Fast zerbrochen ist aber auch vieles im Leben von Jan und David – allem voran ihre Freundschaft. Ein paar Wochen nach der Durchsuchung erklärt Jan David, dass er ihn nicht mehr in seinem Haus besuchen soll – seine Eltern seien dagegen. Man könne sich aber natürlich noch in der Stadt begegnen. "Er hat mir dann noch seine Playstation geschenkt", sagt David. "Als Abschiedsgeschenk, so ungefähr." Die beiden haben sich seitdem nur noch selten gesehen.

Für Jan, der weiter das öffentliche Gesicht des Bombenbauer-Duos ist, ist die Lage immer noch schwierig. Einmal baute sich ein Mann vor seinem Rollstuhl auf und beschimpfte ihn auf offener Straße als "Linksterroristen". Auch seine Mutter bekommt ab und zu dumme Sprüche gedrückt. Seine Familie hält trotzdem zu ihm, auch seinen Arbeitgeber konnte er überzeugen, ihn nicht rauszuschmeißen. Aber sein Freundeskreis hat sich erheblich reduziert.

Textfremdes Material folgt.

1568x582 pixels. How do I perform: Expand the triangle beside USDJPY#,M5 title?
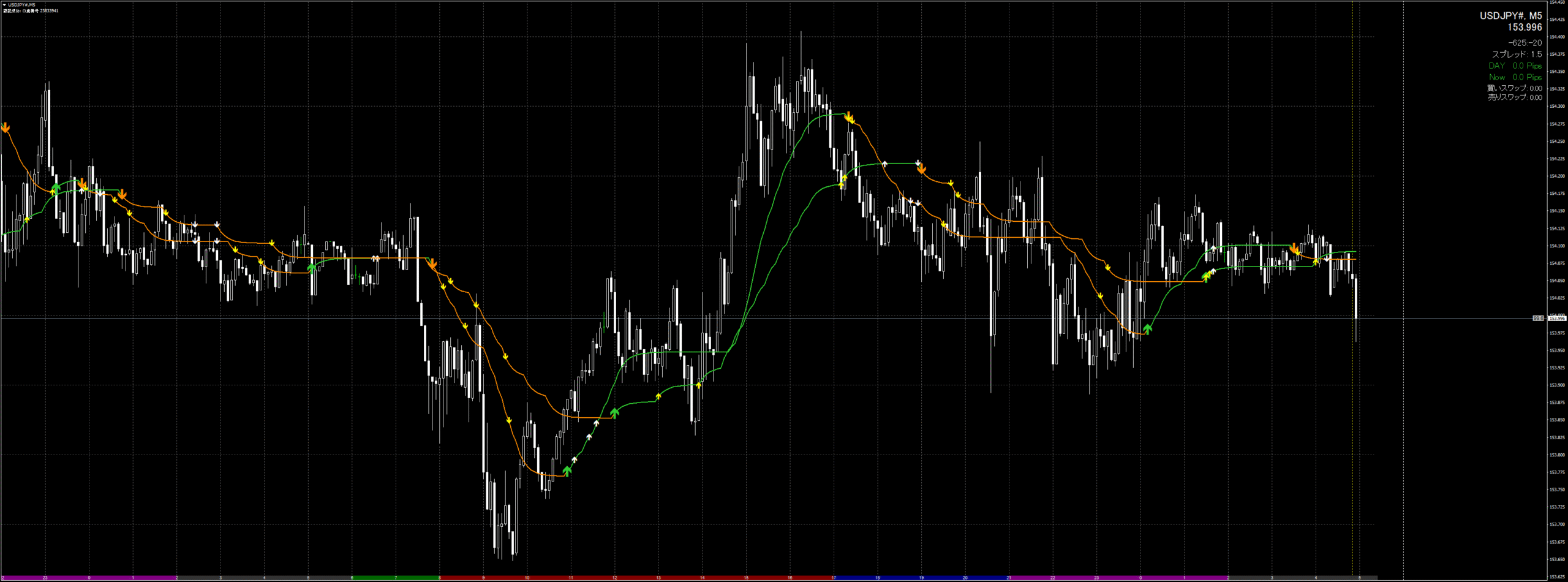(4, 5)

Bei David hat es länger gedauert, dafür hat die Reue ihn jetzt umso heftiger im Griff. Egoistisch und dumm sei die ganze Sache gewesen – und jetzt sei er wieder allein. "Die haben mir alle den Rücken gekehrt, der Jan und der Mortaza", sagt er – und dass er das auch verstehen kann. "Wenn man von den Leuten so mit Verachtung gestraft wird", sagt er, "fühlt sich das an wie Gefängnis". Er denkt jetzt darüber nach, ob er wegziehen muss – obwohl er seine Heimatstadt eigentlich nie verlassen wollte.

Jan und David sind nicht unschuldig, und was sie getan haben, war gefährlich. Trotzdem wirken sie immer noch wie zwei Jungs, deren Böller um einiges lauter explodiert ist, als sie je für möglich hielten.

"Muss man sich mal vorstellen", sagt Jan und schüttelt dazu den Kopf. "206 Sprengstoffdelikte in Thüringen im Jahr – und ausgerechnet meiner geht so durch die Decke, ey." David sieht das ähnlich. "Ich weiß, dass das alles meine Schuld ist", sagt er. "Aber ich wusste nicht, wie krass das wird."

Im April 2019 werden bei einem bekannten Thüringer Rechtsextremen, einem Bekannten der Neonazi-Größe Thorsten Heise, "fertiger Sprengstoff, sprengfähiges Material und Waffen" gefunden. CDU und AfD äußern sich mit keinem Wort dazu. Wolfgang Fiedler erklärt, er sei da krank gewesen, sonst hätte er vielleicht was gesagt.